日志中也没有看见任何上报数据相关的异常. (我们主要在上报数据时大量使用HTTPS urlconnection).
2.btrace初步诊断
既然是TCP连接,那么我们就统计下TCP连接的调用次数和是谁调用的不就好了嘛
BTrace 脚本如下:
package btrace;
import com.sun.btrace.AnyType;
import com.sun.btrace.BTraceUtils;
import com.sun.btrace.annotations.*;
import java.util.concurrent.atomic.AtomicInteger;
import static com.sun.btrace.BTraceUtils.*;
/**
* Monitor the socket creation stats
*
* reference :
* Monitor using java or aop:
* https://www.javaspecialists.eu/archive/Issue169.html
*
* Monitor using BTrace:
* https://dzone.com/articles/socket-monitoring-now-using
*/
@BTrace
public class MonitorSocket {
static AtomicInteger doConnectCalled = BTraceUtils.newAtomicInteger(0);
static AtomicInteger connectCalled = BTraceUtils.newAtomicInteger(0);
// connectToAddress(InetAddress address, int port, int timeout)
@OnMethod(
clazz="/java\\.net\\.AbstractPlainSocketImpl/",
method="/.*/"
)
public static void anyConnect(@ProbeClassName String pcn, @ProbeMethodName String pmn, AnyType[] args) {
// print the threadName
if (BTraceUtils.startsWith(pmn, "connect")) {
println("connect with thread " + BTraceUtils.currentThread());
BTraceUtils.printArray(args);
// this will printout current threadDump
Threads.jstack();
BTraceUtils.incrementAndGet(connectCalled);
} else if (BTraceUtils.startsWith(pmn, "doConnect")) {
/**
* doConnect is a subcall of connect method in AbstractPlainSocketImpl
*/
// println("doConnect " + BTraceUtils.currentThread());
// BTraceUtils.printArray(args);
// Threads.jstack();
incrementAndGet(doConnectCalled);
}
}
/**
* print the metrics every 10 seconds
*/
@OnTimer(10000)
public static void stat() {
println(BTraceUtils.timestamp("yyyy-MM-dd' 'HH:mm:ss") + " StatSconnect=" + getAndSet(connectCalled, 0) + " doConnect=" + getAndSet(doConnectCalled, 0));
}
}
通过加入如下的启动到JVM:
-javaagent:../btrace/btrace-agent.jar=script=../btrace/MonitorSocket.class,scriptOutputFile=../logs/btrace.log
对比发现连接次数确实多了很多:
升级前:
升级后:
这里再一次验证了确实多了很多的请求.
然后,我们可以在Btrace里面打印出完整的调用堆栈:
Threads.jstack();
那么我们得到了第一个堆栈信息:
connect with thread Thread[collector-reporter-cache-4-10,5,main]

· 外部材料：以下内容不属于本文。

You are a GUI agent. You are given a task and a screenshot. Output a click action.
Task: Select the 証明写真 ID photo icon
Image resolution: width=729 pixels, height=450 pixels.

[/xx.xx.xx.xx:443, 5000, ]
java.net.AbstractPlainSocketImpl.connect(AbstractPlainSocketImpl.java)
java.net.PlainSocketImpl.connect(PlainSocketImpl.java:172)
java.net.SocksSocketImpl.connect(SocksSocketImpl.java:392)
java.net.Socket.connect(Socket.java:589)
sun.security.ssl.SSLSocketImpl.connect(SSLSocketImpl.java:673)
sun.net.NetworkClient.doConnect(NetworkClient.java:175)
sun.net.www.http.HttpClient.openServer(HttpClient.java:463)
sun.net.www.http.HttpClient.openServer(HttpClient.java:558)
sun.net.www.protocol.https.HttpsClient.<init>(HttpsClient.java:264)
sun.net.www.protocol.https.HttpsClient.New(HttpsClient.java:367)
sun.net.www.protocol.https.AbstractDelegateHttpsURLConnection.getNewHttpClient(AbstractDelegateHttpsURLConnection.java:191)
sun.net.www.protocol.http.HttpURLConnection.plainConnect0(HttpURLConnection.java:1156)
sun.net.www.protocol.http.HttpURLConnection.plainConnect(HttpURLConnection.java:1050)
sun.net.www.protocol.https.AbstractDelegateHttpsURLConnection.connect(AbstractDelegateHttpsURLConnection.java:177)
sun.net.www.protocol.https.HttpsURLConnectionImpl.connect(HttpsURLConnectionImpl.java:162)
com.santaba.agent.http.HttpClient._connect(HttpClient.java:514)
com.santaba.agent.http.HttpClient._connectAll(HttpClient.java:427)
com.santaba.agent.http.HttpClient.post(HttpClient.java:270)
com.santaba.agent.http.HttpClient.post(HttpClient.java:235)
2.逐行比对
我详细对比了2个版本的堆栈后,发现堆栈信息一样, 但是最终调用connect次数不一样, 上面的post方法次数一样.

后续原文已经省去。